Given entries:
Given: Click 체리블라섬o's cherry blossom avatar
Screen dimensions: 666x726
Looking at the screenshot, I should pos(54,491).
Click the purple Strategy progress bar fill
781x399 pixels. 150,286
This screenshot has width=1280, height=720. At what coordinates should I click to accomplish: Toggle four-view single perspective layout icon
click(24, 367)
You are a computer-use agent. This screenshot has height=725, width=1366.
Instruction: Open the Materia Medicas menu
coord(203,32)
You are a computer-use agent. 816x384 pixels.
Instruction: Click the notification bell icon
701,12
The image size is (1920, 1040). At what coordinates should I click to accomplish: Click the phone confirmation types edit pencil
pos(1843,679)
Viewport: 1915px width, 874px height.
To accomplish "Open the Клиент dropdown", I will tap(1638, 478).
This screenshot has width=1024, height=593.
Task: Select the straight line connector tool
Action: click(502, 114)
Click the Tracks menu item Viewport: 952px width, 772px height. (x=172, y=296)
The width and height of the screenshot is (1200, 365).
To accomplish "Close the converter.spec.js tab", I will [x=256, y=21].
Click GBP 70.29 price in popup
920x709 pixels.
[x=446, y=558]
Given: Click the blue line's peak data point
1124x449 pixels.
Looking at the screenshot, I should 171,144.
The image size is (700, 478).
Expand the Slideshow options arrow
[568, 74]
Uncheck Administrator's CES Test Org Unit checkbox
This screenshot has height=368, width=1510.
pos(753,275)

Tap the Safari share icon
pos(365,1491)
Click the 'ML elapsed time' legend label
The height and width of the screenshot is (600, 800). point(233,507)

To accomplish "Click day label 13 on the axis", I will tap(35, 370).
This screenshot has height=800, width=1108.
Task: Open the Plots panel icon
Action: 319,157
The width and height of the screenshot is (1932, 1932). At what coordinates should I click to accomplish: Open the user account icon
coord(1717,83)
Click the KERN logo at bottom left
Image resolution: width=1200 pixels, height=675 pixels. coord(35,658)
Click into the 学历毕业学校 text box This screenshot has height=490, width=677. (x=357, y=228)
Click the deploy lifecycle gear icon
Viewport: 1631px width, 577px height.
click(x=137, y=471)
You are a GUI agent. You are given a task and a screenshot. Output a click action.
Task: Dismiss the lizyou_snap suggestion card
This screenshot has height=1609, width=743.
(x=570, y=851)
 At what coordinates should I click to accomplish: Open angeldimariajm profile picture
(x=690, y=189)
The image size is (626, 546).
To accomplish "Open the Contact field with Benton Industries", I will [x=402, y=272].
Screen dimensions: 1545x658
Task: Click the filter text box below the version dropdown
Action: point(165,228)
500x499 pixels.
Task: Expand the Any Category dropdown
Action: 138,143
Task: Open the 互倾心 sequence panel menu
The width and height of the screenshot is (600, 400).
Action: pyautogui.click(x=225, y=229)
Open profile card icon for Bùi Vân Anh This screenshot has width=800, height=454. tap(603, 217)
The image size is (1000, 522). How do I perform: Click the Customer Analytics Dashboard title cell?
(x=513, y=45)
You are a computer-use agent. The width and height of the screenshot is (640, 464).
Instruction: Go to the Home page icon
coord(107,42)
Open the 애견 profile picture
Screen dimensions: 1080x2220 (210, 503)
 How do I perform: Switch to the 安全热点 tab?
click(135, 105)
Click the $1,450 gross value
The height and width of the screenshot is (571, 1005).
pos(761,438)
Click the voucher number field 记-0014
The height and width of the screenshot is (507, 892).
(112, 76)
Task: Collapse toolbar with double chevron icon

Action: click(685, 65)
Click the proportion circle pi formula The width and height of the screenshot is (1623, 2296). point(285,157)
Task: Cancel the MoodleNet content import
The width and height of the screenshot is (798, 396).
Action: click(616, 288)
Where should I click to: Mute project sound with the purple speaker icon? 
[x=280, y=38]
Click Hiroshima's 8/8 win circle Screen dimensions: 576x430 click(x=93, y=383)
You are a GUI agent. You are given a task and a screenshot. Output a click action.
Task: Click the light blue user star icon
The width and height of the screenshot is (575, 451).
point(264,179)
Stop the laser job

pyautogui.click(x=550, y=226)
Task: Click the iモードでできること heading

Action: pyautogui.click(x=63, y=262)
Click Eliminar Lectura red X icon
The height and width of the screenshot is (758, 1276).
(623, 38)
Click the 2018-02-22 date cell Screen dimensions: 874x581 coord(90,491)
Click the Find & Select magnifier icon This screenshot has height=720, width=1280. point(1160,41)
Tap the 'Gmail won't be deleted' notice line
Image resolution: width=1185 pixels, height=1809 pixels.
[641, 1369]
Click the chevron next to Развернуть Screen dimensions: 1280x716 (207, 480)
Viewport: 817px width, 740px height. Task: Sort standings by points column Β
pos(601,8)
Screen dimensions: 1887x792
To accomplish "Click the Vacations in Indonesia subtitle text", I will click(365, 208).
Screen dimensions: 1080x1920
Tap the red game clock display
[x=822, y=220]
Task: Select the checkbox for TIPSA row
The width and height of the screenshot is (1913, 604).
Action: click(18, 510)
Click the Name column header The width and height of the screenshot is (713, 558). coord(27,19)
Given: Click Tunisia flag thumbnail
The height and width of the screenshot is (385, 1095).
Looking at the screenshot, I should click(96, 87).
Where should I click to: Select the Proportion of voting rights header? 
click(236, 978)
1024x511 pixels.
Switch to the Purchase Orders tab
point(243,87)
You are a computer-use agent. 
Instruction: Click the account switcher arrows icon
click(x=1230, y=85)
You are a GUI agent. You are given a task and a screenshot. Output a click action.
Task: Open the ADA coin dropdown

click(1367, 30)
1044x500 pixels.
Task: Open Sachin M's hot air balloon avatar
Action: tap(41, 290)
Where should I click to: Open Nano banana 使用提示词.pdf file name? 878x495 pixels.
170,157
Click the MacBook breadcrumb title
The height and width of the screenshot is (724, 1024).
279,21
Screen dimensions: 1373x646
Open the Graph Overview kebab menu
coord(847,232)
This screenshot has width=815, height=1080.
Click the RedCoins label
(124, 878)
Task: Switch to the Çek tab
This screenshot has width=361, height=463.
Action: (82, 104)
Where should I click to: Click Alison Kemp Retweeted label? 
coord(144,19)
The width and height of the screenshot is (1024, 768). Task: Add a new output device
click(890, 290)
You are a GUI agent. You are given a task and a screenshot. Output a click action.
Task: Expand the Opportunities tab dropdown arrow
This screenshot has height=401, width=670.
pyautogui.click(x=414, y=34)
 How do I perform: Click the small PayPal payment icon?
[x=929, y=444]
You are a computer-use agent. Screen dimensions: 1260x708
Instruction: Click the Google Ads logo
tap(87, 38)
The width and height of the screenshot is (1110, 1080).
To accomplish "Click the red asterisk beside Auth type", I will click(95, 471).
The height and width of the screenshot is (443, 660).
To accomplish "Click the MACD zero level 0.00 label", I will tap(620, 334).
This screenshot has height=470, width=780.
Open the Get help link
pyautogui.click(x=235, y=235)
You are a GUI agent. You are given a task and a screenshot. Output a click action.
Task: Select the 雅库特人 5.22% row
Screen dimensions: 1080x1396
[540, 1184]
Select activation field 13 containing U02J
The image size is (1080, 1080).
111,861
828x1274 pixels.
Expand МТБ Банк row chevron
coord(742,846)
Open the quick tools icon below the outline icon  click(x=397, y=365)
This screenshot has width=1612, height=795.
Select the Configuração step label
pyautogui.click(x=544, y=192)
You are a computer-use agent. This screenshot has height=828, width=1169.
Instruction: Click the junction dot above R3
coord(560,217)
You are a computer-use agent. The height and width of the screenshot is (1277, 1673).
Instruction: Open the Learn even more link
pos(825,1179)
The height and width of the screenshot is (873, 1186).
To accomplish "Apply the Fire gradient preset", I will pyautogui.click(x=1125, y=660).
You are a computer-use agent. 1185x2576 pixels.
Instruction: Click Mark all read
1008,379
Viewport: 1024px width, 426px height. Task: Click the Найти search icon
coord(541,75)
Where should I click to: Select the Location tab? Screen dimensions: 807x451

Exercise: Transcribe, exactly and without additions, the lines of the records above, beginning with the line that contains "The width and height of the screenshot is (798, 396)." and ending with the line that contains "Click Eliminar Lectura red X icon", both included.

Answer space:
The width and height of the screenshot is (798, 396).
Action: click(616, 288)
Where should I click to: Mute project sound with the purple speaker icon? 
[x=280, y=38]
Click Hiroshima's 8/8 win circle Screen dimensions: 576x430 click(x=93, y=383)
You are a GUI agent. You are given a task and a screenshot. Output a click action.
Task: Click the light blue user star icon
The width and height of the screenshot is (575, 451).
point(264,179)
Stop the laser job

pyautogui.click(x=550, y=226)
Task: Click the iモードでできること heading

Action: pyautogui.click(x=63, y=262)
Click Eliminar Lectura red X icon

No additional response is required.